Assignment
Scan the data below for the string "False". Copy every line where it appears.

Material for this task
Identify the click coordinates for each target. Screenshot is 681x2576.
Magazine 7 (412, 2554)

...

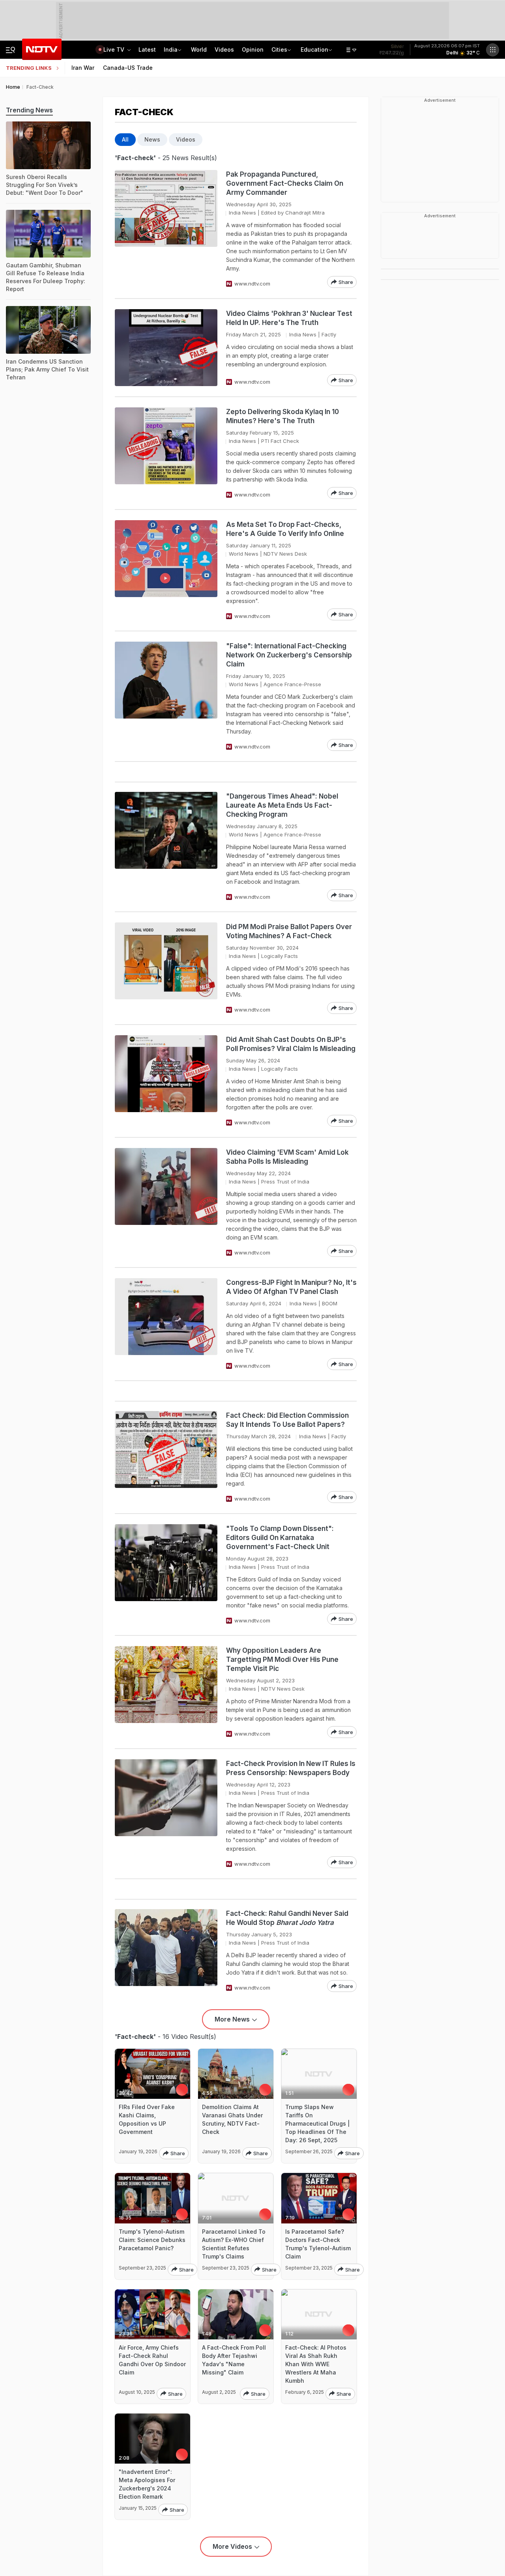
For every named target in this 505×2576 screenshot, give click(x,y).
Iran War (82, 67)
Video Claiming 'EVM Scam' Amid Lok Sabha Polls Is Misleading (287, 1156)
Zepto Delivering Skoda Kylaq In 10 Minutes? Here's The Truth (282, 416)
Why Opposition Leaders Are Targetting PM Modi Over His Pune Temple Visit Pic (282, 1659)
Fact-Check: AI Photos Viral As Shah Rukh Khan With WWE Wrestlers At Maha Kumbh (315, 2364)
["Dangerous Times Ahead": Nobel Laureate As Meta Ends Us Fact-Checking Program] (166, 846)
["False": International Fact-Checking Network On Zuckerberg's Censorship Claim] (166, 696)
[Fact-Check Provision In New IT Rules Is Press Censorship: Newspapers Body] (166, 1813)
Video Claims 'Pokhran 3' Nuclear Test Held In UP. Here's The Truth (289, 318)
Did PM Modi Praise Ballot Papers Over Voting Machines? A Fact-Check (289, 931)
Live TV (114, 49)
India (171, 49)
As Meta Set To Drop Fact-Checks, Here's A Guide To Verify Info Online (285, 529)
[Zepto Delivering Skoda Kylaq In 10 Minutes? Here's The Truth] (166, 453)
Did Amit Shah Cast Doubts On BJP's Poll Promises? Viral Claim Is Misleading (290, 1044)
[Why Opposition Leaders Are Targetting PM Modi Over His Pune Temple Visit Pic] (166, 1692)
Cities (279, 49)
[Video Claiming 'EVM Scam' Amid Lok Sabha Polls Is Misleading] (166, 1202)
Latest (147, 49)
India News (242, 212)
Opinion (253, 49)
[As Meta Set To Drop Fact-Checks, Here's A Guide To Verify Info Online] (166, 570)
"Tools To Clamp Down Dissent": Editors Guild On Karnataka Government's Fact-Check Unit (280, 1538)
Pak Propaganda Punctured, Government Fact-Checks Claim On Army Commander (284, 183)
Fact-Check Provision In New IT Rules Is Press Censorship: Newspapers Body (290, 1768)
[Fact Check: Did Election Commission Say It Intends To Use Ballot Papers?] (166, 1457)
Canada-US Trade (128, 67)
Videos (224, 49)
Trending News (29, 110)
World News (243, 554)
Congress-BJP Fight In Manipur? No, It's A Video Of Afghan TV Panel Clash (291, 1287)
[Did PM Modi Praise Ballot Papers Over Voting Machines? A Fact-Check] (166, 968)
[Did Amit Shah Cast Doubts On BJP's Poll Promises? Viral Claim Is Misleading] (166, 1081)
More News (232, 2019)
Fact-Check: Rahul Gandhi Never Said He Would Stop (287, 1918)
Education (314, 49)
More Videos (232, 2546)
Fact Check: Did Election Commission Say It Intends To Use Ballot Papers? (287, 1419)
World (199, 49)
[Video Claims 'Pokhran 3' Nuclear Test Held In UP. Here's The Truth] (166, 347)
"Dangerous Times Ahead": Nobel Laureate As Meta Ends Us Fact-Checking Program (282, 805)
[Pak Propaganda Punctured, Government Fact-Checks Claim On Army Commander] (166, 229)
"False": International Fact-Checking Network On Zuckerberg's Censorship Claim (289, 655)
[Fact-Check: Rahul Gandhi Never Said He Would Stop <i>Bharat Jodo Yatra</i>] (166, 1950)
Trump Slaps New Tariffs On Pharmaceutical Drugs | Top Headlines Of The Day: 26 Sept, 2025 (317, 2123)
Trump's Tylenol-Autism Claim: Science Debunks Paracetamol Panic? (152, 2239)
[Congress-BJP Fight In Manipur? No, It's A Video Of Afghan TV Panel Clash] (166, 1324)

Written answer
["False": International Fact-Checking Network On Zuckerberg's Censorship Claim] (166, 696)
"False": International Fact-Checking Network On Zuckerberg's Censorship Claim (289, 655)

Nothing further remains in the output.